> **What to work on**
From the records that follow, give the number of lines that include the word "computer", with no further words.
═════ Records shown
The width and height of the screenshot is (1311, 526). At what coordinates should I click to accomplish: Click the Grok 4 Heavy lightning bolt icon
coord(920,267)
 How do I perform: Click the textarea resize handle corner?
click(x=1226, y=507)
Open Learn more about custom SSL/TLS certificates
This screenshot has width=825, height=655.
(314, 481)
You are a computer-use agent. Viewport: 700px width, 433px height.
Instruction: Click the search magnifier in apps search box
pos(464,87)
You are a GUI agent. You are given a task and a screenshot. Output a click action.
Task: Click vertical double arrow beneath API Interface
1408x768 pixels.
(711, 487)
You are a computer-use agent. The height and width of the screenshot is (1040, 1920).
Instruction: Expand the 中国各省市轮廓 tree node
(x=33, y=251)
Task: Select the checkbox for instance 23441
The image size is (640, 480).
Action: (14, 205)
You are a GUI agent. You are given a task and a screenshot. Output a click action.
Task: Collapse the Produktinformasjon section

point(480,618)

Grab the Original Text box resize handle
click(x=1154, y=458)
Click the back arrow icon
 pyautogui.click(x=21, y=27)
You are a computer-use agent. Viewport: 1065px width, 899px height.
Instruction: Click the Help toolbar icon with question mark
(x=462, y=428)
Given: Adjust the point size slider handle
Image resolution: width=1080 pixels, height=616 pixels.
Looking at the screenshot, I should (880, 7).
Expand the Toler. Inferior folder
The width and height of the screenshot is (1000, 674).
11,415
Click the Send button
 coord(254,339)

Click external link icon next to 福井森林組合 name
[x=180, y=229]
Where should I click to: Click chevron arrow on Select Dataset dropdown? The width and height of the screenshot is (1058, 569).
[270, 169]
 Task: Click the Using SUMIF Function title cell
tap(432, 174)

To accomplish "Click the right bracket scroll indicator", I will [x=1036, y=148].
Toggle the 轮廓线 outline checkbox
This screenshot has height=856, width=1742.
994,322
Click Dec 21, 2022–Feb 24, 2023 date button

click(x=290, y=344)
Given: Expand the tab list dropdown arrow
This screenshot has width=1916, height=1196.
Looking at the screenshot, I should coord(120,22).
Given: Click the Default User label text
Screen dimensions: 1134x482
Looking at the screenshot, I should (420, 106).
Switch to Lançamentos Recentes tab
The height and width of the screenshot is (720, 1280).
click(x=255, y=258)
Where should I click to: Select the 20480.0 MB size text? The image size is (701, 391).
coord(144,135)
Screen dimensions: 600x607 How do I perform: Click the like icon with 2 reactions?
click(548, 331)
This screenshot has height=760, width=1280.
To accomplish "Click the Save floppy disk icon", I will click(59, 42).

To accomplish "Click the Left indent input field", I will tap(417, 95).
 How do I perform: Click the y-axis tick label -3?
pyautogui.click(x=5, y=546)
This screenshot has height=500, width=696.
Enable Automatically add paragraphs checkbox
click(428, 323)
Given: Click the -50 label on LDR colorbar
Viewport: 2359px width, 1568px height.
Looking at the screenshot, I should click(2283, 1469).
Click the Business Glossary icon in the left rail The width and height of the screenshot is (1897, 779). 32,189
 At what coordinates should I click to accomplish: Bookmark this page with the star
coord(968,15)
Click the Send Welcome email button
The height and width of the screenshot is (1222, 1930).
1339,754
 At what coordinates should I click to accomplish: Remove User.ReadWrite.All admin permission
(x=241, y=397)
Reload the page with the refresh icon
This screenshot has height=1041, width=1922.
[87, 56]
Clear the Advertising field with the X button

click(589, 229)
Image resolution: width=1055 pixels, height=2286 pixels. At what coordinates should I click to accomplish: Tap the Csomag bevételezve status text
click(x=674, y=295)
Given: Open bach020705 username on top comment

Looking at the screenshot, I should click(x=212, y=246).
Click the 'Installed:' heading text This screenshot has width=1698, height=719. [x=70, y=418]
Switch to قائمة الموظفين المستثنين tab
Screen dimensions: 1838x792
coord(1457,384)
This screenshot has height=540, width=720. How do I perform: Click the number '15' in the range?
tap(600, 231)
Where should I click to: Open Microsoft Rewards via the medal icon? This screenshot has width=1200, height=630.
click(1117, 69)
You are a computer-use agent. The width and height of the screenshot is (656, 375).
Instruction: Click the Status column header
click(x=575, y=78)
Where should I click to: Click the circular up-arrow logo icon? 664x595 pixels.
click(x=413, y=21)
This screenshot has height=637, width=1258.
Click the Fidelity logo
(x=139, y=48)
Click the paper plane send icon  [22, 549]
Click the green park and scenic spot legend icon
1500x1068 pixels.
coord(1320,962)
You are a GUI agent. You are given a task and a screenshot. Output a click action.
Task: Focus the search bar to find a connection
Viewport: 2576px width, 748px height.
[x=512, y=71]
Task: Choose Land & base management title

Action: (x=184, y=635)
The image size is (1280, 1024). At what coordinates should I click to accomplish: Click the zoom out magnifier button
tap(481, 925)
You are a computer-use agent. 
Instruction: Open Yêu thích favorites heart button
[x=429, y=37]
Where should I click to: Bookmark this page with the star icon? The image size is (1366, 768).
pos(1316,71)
══════════
> **Reply**
5